I have some mixture which began to stink after few days. It didn't contain any pnictogen besides N and no sulfur compounds besides sulfate.
I just dissolved pure chromium metal in H2SO4 with some small addition of HCl to remove passivation layer. Then I kept it on a water bath to
volatilise HCl. I remember it started to smell like burned matches, I think chlorates have similar smell. Then I added (NH4)2SO4 in the hot solution.
I doubt I added any alcohol, in some experiments I tried to use methanol or ethanol to precipitate crystals. For this butch I have no such record, but
not sure 100%, so still there is a small possibility.
So, NH3, SO42-, Cr, Cl-, possible methanol/ethanol. What could be formed to produce strong garlic-like smell?
Edit: dissolving of Cr produced "nascent" hydrogen which was capable to reduce lower sulphur compounds (SO32-) to S and H2S. So, I think
the result of the reaction of Cr and H2SO4 is not pure sulfate but there are some reduced sulfur compounds also (but still not S).
[Edited on 2-12-2020 by teodor]
[Edited on 2-12-2020 by teodor]mackolol - 2-12-2020 at 13:11
Yeah, probably and the chromium could act as a catalyst.
It's not the first thread on this forum (there were quite a few) about the weird smell present when dissolving metals in sulfate solution.MidLifeChemist - 2-12-2020 at 15:40
I thought the concept of nascent hydrogen was disproven?teodor - 2-12-2020 at 23:58
I thought the concept of nascent hydrogen was disproven?

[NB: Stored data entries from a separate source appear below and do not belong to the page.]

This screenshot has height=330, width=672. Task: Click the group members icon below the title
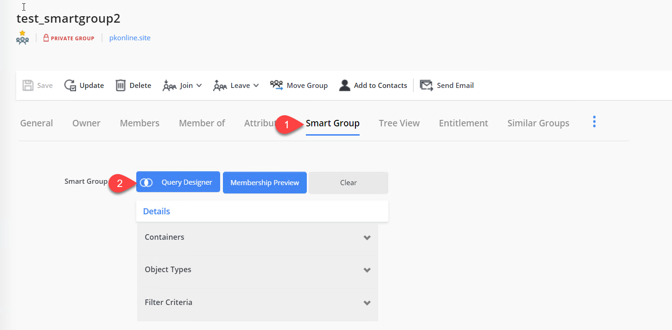click(x=22, y=40)
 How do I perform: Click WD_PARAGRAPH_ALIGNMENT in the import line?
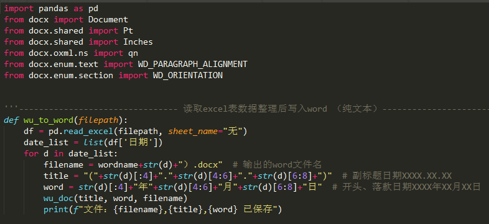click(x=192, y=65)
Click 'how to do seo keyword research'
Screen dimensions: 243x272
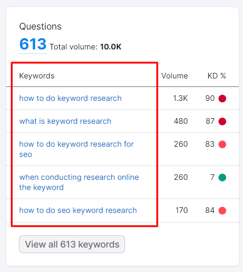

It is like Pluto, still there but not a planet anymore.
Edit: by the way, I am interested in collecting experiments showing the difference between nascent hydrogen and bubbling H2 at the ordinary
pressure/temperature with optional catalyser.
For example, I know that H2 bubbles can reduce permanganate but unable to reduce sulfite. But sulfate reduction is so rare with other methods that I
unable to name another reducer which capable to do this except bacteria and the disproven concept.
[Edited on 3-12-2020 by teodor]
[Edited on 3-12-2020 by teodor]
[Edited on 3-12-2020 by teodor]
[Edited on 3-12-2020 by teodor]TriiodideFrog - 3-12-2020 at 01:24
Allicin is the chemical in garlic that causes its smell. Maybe Allicin, although I doubt it.teodor - 3-12-2020 at 01:29
I doubt there were components in the mixture to make allicin. I would search among nitrogen-sulfur compounds.
[Edited on 3-12-2020 by teodor]mackolol - 3-12-2020 at 01:52
Allicin is the chemical in garlic that causes its smell. Maybe Allicin, although I doubt it.
If it smells like garlic it doesn't have to be allicin. Even in garlic, although allicin may be main smell component, a lot of other chemicals combine
for its smell. There are so many different chemicals that smell similar, but not the same. I doubt that he smelled freshly minced garlic from his
mixture
The same thing with esters - ethyl butyrate may smell somewhat like a pinapple ( more or less ), but will never smell exactly like the fruit, we're
talking about, I wouldn't be surprised if it's not even in the pinapple.Heptylene - 3-12-2020 at 01:56
Could it be a phosphorus or arsenic impurity in chromium metal? Dissolving metals are a well established way to reduce organic compounds (tin/HCl,
Fe/HCl, etc.), so perhaps phosphine/arsine can form under these conditions. They are reported to have a garlic odour at low concentrations.
Even high purity metals are typically "only" 99.99 %, which leaves room for some phosphorus or arsenic, so I wouldn't be so sure of the absence of
pnictogens
I have also noticed some garlic smells when dissolving certain metals like manganese (99.9%). teodor - 3-12-2020 at 02:40
@Heptylene: The point is that the garlic smell has appeared not during dissolving (there were no any strong smell) but after addition of (NH4)2SO4 and
storing for week or more after that. The piece of chromium was still there but no any bubbling , so I doubt it comes from the metal. It is quite
strong now.
One of idea is some sulfate-reducing bacteria which grow was boosted by ammonium sulfate. One of the most terrible smell I had was spoiled solution of
thiosulfate due to bacteria. But it was stored for much longer time.